Bayern Munich members have voted to retire the club’s No 5 shirt in honour of their former player and manager Franz Beckenbauer, who died in January this year aged 78.
Beckenbauer — nicknamed ‘Der Kaiser’ — was widely considered to be one of the greatest ever footballers and is one of just three men (alongside Mario Zagallo and Didier Deschamps) to win the World Cup as both a player and a manager, lifting the trophy in 1974 and again in 1990.
The German club’s members voted to pass the motion unilaterally at their annual general meeting (AGM) on Sunday to retire the club’s No 5 shirt, which was made iconic by Beckenbauer across 13 seasons at Bayern. The shirt number is currently not occupied at the club.
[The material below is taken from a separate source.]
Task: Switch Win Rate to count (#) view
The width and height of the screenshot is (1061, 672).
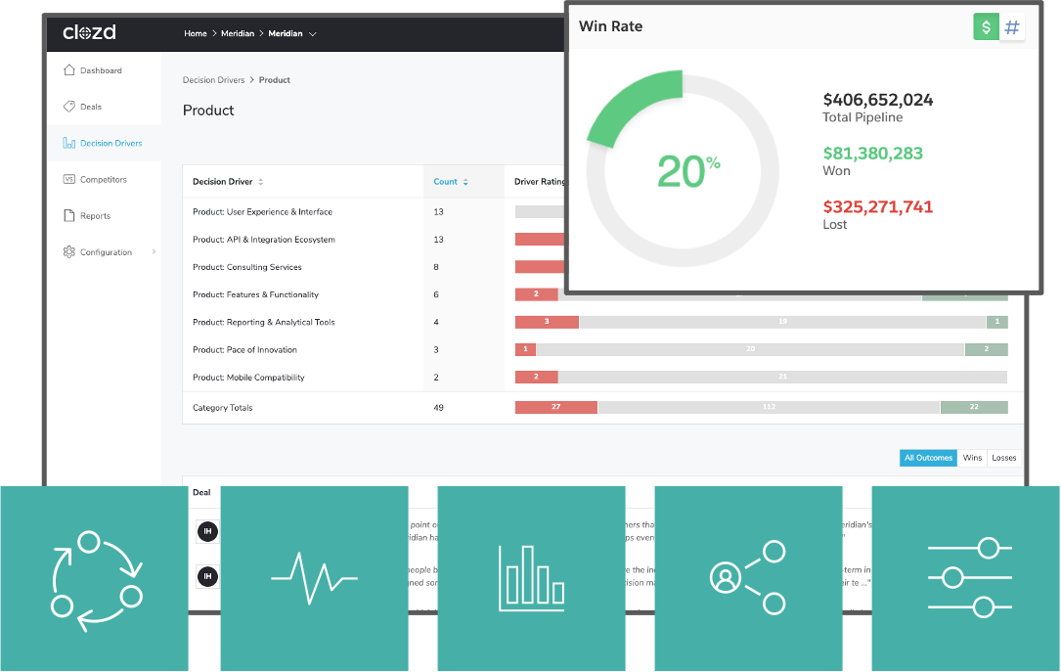Action: point(1012,27)
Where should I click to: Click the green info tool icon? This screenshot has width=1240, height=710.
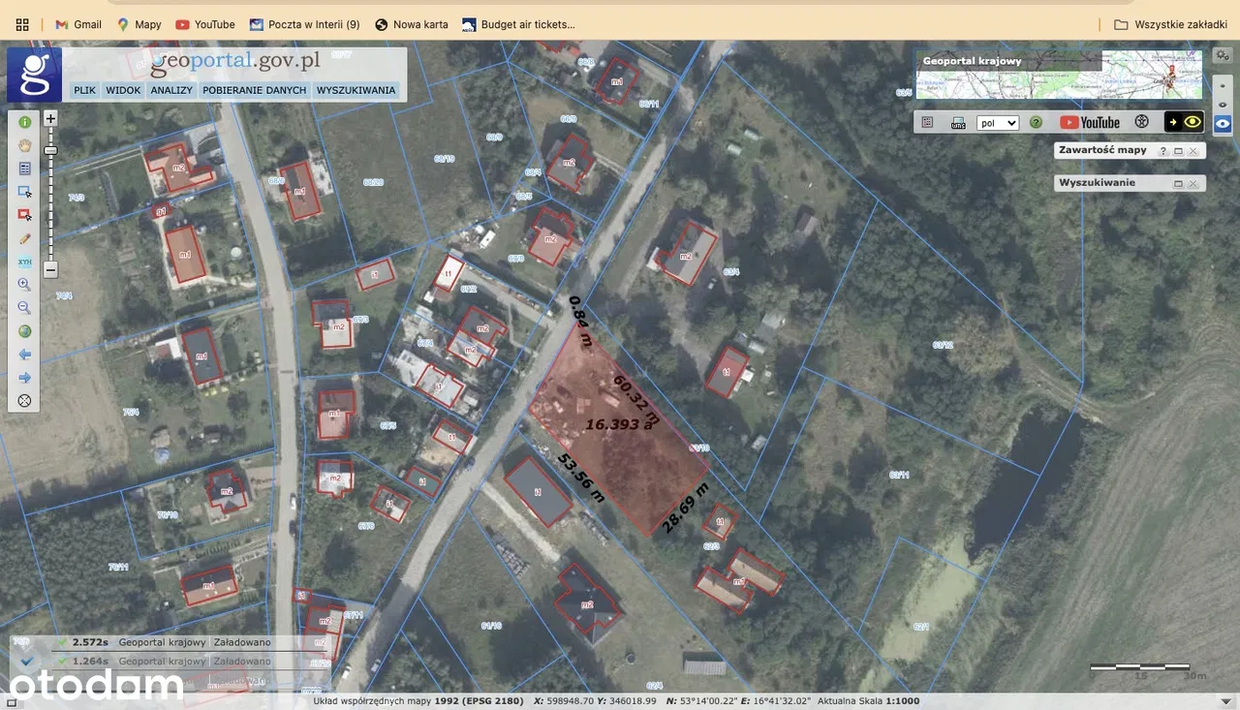(x=25, y=122)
“Dearest Franz, you made this club what it is today, a byword for the greatest possible success, a unique style and profound humanity, as a player, coach, president and companion,” Bayern president Herbert Hainer said at the AGM.
“You gave Bayern the charisma that continues to have an impact today, Franz, we miss you. What’s left and what binds us is the memory of you. His legacy was to always have an open ear for everyone. Take time for each other — that is certainly his greatest legacy.”
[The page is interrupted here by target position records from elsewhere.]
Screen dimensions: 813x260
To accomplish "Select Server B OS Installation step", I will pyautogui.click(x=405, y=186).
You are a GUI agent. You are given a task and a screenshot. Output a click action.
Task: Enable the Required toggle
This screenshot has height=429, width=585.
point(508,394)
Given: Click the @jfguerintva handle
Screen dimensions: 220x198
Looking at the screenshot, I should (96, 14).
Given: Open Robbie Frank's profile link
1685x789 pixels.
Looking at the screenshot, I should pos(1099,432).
Beckenbauer was twice named European Footballer of the Year and won the European Cup on three occasions in consecutive years between 1974 and 1976 with Bayern, with whom he also won four Bundesliga titles and four DFB-Pokals alongside the European Cup Winners’ Cup in 1967.
GO DEEPER
Franz Beckenbauer was Germany’s most beautiful and important footballer – no one will get close
Beckenbauer defines Bayern’s soul
Shirt retirements are not common in German football and this is the first in Bayern’s history. It’s fitting that it should be Beckenbauer’s No 5, though, because the club’s past and present unquestionably looks entirely different without him. He was the total of his achievements, of course, but also helped to define the soul of the club, from which he remains indistinguishable, eleven months after his death.
Beckenbauer was integral to Bayern’s grip on the formative Bundesliga, winning four titles in five years between 1969 and 1974, and in becoming the European power that they remain today. Beckenbauer was captain of the three sides that won each European Cup between 1974 and 1976. More than that, though, and beyond his Der Kaiser nickname, so often parroted and quoted today, Beckenbauer became the symbol of what the club would come to represent: quality, confidence, class — the benchmark of German football for years to come.
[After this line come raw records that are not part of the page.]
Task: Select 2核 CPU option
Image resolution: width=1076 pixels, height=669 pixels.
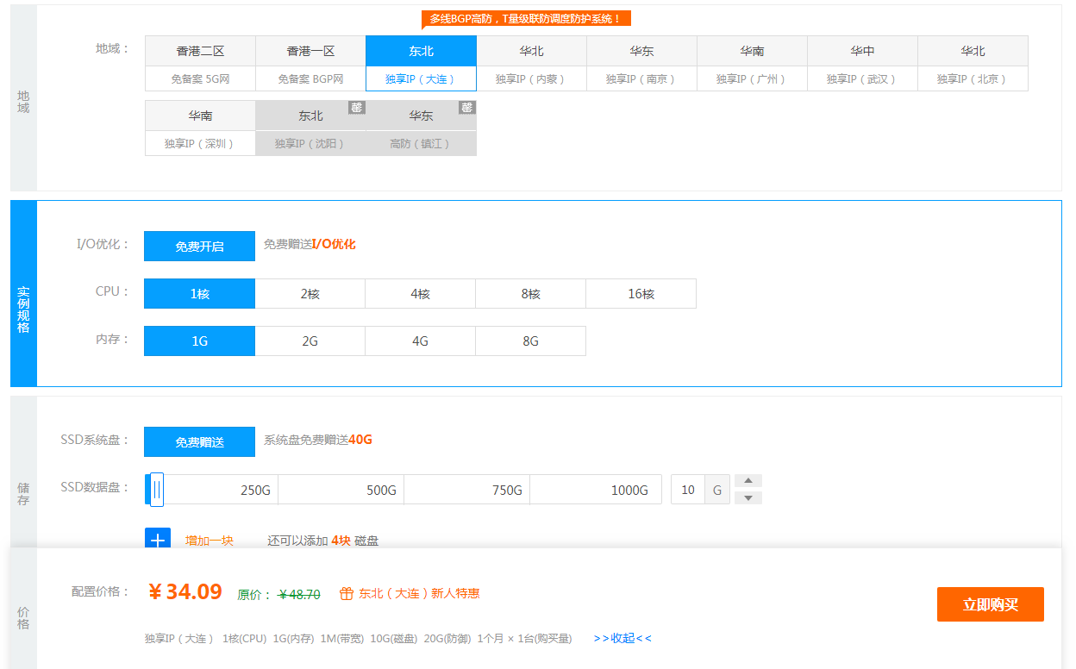Action: click(310, 293)
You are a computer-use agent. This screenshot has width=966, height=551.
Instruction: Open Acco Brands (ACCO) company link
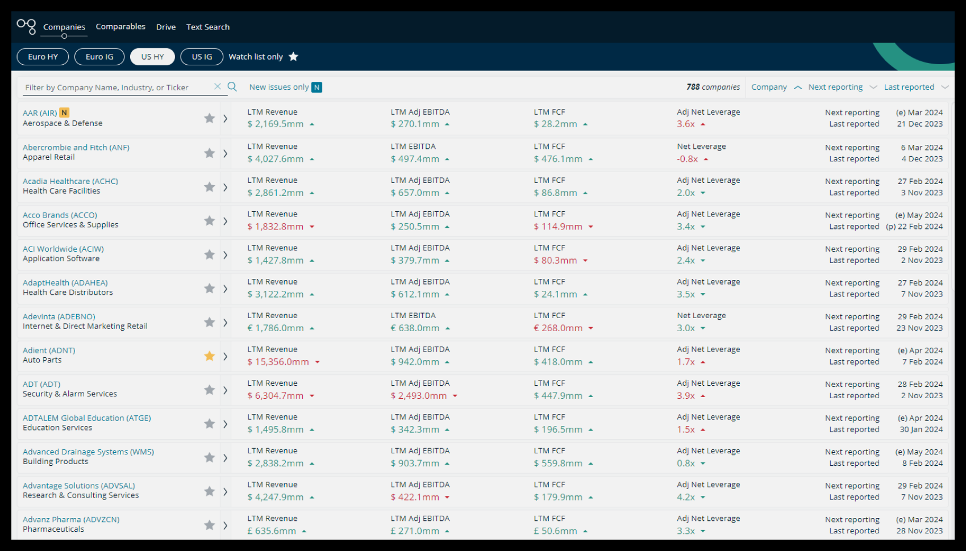[x=60, y=215]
But Beckenbauer’s influence has been very literal, of course. On the sweeper position, of course, the dimensions of which he changed forever. He also remains one of only three men to win the World Cup as a player and coach of pre-unification West Germany in 1974 and 1990, and would also coach Bayern to a Bundesliga title in 1994.
His later years, as a statesman and powerbroker, were not without their complications and controversies, but the tender response to his death in Bavaria — and Germany as a whole — reflected the space he occupied in the culture. Announcing the motion to retire his shirt, club president Hainer’s voice even cracked several times, describing perfectly the gravity of Beckenbauer and the significance of the action.
Most likely, it will never happen again. Without doubt, there will never anyone in the club’s future who challenges Beckenbauer’s place among Bayern Munich’s immortals.